§ WHAT YOU WILL DO:
(1) According to the antipsychotics text, what two kinds of drugs are used to treat schizophrenia?
(2) For each statement, say yes or no depending on whether the antipsychotics text supports it, and quote the deciding words: (a) The rats in the experiment were female. (b) Microdialysis was the survival surgery. (c) Clozapine is a neuroleptic.

§ TEXT:
- - -
Antipsychotics drugs are used to treat mental illnesses including the most devastating, schizophrenia. Two kinds of drugs are used to treat this mental illness, which are neuroleptics and atypical antipsychotics. Neuroleptics include haloperidol (Haldol) and chlorpromazine (Thorazine). Atypical antipsychotics include clozapine (Clozaril), risperidone (Risperdal), quetiapine (Seroquel) and Olanzapine (Zyprexa).
Garris, P.A., Budygin, E.A., Phillips, P.E.M., Venton, B.J., Robinson, D.L., Bergstrom, B.P., Rebec, G.V., Wightman, R.M. (2003) were interested in the effects of haloperidol (Hal) on presynaptic mechanisms. Male Sprague-Dawley rats were anesthetized and prepared for surgery. Two types of surgery (survival and nonsurvival) were used in order to demonstrate which method is a better approach to experimentation—microdialysis (survival surgery) or fast-scan cyclic voltammetry (nonsurvival surgery). The two protocol for this experiment was a time course for Hal and the frequency dependence of evoked dopamine based on previous or latter to drug administration. Nomifensine was also used as a drug comparison to Hal. Behavioral analysis was conducted during the monitoring of dopamine. Hal caused an increase in catalepsy as the experiment progressed and there was a strong negative correlation between maximum dopamine levels and the score on the catalepsy test. They found that catalepsy was due to elevated dopamine levels in the synapses because neuroleptics bind to receptors and thus prevented the negative feedback control.
- - -
[Stored records]
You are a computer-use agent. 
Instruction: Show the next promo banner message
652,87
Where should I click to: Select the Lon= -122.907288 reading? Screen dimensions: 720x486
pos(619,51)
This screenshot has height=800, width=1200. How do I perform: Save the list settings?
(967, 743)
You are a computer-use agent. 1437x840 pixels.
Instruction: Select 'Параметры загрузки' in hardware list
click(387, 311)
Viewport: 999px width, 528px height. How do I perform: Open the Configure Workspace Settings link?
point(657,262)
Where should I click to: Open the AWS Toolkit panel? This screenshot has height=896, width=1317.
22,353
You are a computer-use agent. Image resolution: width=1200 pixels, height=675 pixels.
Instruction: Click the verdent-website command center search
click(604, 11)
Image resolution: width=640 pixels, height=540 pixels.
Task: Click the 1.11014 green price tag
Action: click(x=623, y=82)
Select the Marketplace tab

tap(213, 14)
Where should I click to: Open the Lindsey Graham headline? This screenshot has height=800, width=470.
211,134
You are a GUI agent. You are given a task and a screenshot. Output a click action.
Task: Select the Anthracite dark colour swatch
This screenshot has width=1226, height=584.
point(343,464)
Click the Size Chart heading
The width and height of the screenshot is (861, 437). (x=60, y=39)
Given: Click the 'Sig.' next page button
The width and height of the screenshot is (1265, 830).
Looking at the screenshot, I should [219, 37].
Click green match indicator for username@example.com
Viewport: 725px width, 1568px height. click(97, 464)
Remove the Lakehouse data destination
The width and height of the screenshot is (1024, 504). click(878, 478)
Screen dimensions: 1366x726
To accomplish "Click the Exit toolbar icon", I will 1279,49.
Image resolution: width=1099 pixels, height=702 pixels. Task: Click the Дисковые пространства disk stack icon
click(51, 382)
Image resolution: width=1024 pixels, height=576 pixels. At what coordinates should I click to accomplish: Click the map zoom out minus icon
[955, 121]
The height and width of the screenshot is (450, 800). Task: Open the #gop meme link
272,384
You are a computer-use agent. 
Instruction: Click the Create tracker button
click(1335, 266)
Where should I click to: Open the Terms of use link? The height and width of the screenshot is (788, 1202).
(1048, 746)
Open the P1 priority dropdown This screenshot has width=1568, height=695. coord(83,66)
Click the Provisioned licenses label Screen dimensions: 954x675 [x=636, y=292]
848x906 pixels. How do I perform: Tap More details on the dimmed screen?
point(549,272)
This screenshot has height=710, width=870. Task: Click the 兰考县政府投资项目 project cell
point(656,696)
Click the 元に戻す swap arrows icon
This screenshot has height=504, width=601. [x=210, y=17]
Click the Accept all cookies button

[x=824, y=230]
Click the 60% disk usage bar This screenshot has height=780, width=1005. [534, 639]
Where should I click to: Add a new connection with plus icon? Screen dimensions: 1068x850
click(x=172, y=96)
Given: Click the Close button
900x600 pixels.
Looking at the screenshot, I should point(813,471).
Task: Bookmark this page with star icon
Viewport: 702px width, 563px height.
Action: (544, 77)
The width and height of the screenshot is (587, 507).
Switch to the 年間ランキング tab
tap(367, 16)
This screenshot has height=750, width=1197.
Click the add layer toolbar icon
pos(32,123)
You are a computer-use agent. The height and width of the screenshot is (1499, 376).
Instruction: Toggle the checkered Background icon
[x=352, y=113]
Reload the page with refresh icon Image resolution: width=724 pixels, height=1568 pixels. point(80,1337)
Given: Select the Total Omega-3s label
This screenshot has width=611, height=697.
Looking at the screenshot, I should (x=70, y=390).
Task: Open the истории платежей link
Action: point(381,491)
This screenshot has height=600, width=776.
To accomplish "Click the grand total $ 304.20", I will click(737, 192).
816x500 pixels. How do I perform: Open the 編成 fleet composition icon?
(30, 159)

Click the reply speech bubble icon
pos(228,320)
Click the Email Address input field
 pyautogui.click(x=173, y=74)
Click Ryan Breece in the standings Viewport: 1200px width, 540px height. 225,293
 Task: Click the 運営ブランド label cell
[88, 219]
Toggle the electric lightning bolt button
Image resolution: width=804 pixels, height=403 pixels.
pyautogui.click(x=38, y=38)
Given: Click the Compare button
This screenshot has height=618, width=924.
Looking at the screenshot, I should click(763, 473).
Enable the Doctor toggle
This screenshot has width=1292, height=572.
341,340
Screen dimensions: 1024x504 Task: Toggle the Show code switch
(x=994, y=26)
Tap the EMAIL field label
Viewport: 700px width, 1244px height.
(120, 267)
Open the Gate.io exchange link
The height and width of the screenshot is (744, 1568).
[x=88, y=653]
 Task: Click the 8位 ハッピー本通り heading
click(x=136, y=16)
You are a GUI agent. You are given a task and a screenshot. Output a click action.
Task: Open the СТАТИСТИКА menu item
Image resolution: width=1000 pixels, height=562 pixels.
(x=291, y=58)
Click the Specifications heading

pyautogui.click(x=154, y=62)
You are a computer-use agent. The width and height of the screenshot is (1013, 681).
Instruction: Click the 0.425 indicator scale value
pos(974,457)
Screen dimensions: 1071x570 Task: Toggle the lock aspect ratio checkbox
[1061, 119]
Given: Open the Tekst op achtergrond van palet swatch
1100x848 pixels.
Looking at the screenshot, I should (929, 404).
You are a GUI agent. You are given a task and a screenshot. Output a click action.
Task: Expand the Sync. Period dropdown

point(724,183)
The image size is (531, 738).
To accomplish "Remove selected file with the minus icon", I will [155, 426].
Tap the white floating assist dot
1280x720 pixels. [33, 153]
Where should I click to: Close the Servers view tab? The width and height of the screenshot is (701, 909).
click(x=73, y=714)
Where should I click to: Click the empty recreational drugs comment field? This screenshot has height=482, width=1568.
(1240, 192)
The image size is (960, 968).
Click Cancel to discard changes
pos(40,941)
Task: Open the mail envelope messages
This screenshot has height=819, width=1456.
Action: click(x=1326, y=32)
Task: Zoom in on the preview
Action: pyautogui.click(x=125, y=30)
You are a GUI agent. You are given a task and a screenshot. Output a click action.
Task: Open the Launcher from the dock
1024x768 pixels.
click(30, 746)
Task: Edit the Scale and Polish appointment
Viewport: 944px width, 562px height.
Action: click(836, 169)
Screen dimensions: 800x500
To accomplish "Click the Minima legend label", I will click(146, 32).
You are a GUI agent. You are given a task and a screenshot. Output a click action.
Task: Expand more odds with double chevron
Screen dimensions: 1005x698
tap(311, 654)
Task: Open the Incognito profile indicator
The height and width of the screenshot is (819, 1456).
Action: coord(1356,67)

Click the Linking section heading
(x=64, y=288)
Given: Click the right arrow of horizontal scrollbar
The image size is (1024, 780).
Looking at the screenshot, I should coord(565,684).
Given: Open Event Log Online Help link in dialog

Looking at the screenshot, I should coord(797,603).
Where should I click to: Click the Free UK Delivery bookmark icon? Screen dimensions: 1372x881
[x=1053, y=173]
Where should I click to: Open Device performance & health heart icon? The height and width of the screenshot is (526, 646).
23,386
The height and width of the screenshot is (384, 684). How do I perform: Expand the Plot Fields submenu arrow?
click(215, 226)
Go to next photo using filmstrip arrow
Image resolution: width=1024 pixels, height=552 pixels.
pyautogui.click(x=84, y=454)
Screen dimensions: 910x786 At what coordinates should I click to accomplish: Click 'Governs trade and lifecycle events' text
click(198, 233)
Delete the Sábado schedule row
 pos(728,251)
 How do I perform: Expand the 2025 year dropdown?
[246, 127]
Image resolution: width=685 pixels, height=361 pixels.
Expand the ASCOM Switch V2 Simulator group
- - -
§ SET OF ANSWERS:
(1) Neuroleptics and atypical antipsychotics.

(2)
(a) No: "Male Sprague-Dawley rats were anesthetized and prepared for surgery."
(b) Yes: "microdialysis (survival surgery)"
(c) No: "Atypical antipsychotics include clozapine (Clozaril)"